[Stored items]
+ + + + + + +

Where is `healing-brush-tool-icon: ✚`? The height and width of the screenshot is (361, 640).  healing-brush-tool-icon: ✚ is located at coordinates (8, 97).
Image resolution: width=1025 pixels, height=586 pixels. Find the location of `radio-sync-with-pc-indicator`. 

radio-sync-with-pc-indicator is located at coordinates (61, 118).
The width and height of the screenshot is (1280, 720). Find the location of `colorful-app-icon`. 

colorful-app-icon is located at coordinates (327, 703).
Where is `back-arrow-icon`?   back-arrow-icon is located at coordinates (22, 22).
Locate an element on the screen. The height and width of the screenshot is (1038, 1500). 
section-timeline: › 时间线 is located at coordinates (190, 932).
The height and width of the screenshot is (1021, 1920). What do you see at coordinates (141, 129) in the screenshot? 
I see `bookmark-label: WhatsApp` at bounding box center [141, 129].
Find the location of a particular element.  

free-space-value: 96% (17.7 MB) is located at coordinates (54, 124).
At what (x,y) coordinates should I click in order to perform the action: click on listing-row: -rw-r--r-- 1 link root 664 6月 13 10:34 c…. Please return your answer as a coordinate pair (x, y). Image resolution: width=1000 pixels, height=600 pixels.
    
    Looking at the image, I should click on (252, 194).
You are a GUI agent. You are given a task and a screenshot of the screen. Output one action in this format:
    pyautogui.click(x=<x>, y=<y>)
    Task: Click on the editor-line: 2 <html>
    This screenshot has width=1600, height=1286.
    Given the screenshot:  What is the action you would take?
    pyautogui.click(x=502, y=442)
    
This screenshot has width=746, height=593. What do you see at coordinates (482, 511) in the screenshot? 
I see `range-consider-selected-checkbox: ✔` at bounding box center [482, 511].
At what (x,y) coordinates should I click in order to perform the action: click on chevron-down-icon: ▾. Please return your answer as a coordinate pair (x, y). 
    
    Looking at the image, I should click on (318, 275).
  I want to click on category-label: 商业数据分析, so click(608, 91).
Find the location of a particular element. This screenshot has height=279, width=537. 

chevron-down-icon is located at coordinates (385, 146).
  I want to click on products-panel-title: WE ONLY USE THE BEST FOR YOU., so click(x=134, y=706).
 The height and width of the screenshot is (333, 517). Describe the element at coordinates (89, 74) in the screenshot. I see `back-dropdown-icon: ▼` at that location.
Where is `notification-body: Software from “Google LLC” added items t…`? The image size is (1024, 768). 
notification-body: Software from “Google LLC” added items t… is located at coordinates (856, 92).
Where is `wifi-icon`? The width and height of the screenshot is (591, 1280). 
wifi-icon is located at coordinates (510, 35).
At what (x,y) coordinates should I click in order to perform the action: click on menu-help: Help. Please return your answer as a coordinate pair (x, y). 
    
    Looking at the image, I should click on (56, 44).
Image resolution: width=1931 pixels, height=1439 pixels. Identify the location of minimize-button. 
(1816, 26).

+ + + + + + +

Render the records above as a JSON array of strings, with one string per line and blank lines omitted.

## Exercise output
[
  "Where is `healing-brush-tool-icon: ✚`? The height and width of the screenshot is (361, 640).  healing-brush-tool-icon: ✚ is located at coordinates (8, 97).",
  "Image resolution: width=1025 pixels, height=586 pixels. Find the location of `radio-sync-with-pc-indicator`. ",
  "radio-sync-with-pc-indicator is located at coordinates (61, 118).",
  "The width and height of the screenshot is (1280, 720). Find the location of `colorful-app-icon`. ",
  "colorful-app-icon is located at coordinates (327, 703).",
  "Where is `back-arrow-icon`?   back-arrow-icon is located at coordinates (22, 22).",
  "Locate an element on the screen. The height and width of the screenshot is (1038, 1500). ",
  "section-timeline: › 时间线 is located at coordinates (190, 932).",
  "The height and width of the screenshot is (1021, 1920). What do you see at coordinates (141, 129) in the screenshot? ",
  "I see `bookmark-label: WhatsApp` at bounding box center [141, 129].",
  "Find the location of a particular element.  ",
  "free-space-value: 96% (17.7 MB) is located at coordinates (54, 124).",
  "At what (x,y) coordinates should I click in order to perform the action: click on listing-row: -rw-r--r-- 1 link root 664 6月 13 10:34 c…. Please return your answer as a coordinate pair (x, y). Image resolution: width=1000 pixels, height=600 pixels.",
  "    Looking at the image, I should click on (252, 194).",
  "You are a GUI agent. You are given a task and a screenshot of the screen. Output one action in this format:",
  "    pyautogui.click(x=<x>, y=<y>)",
  "    Task: Click on the editor-line: 2 <html>",
  "    This screenshot has width=1600, height=1286.",
  "    Given the screenshot:  What is the action you would take?",
  "    pyautogui.click(x=502, y=442)",
  "This screenshot has width=746, height=593. What do you see at coordinates (482, 511) in the screenshot? ",
  "I see `range-consider-selected-checkbox: ✔` at bounding box center [482, 511].",
  "At what (x,y) coordinates should I click in order to perform the action: click on chevron-down-icon: ▾. Please return your answer as a coordinate pair (x, y). ",
  "    Looking at the image, I should click on (318, 275).",
  "  I want to click on category-label: 商业数据分析, so click(608, 91).",
  "Find the location of a particular element. This screenshot has height=279, width=537. ",
  "chevron-down-icon is located at coordinates (385, 146).",
  "  I want to click on products-panel-title: WE ONLY USE THE BEST FOR YOU., so click(x=134, y=706).",
  " The height and width of the screenshot is (333, 517). Describe the element at coordinates (89, 74) in the screenshot. I see `back-dropdown-icon: ▼` at that location.",
  "Where is `notification-body: Software from “Google LLC” added items t…`? The image size is (1024, 768). ",
  "notification-body: Software from “Google LLC” added items t… is located at coordinates (856, 92).",
  "Where is `wifi-icon`? The width and height of the screenshot is (591, 1280). ",
  "wifi-icon is located at coordinates (510, 35).",
  "At what (x,y) coordinates should I click in order to perform the action: click on menu-help: Help. Please return your answer as a coordinate pair (x, y). ",
  "    Looking at the image, I should click on (56, 44).",
  "Image resolution: width=1931 pixels, height=1439 pixels. Identify the location of minimize-button. ",
  "(1816, 26)."
]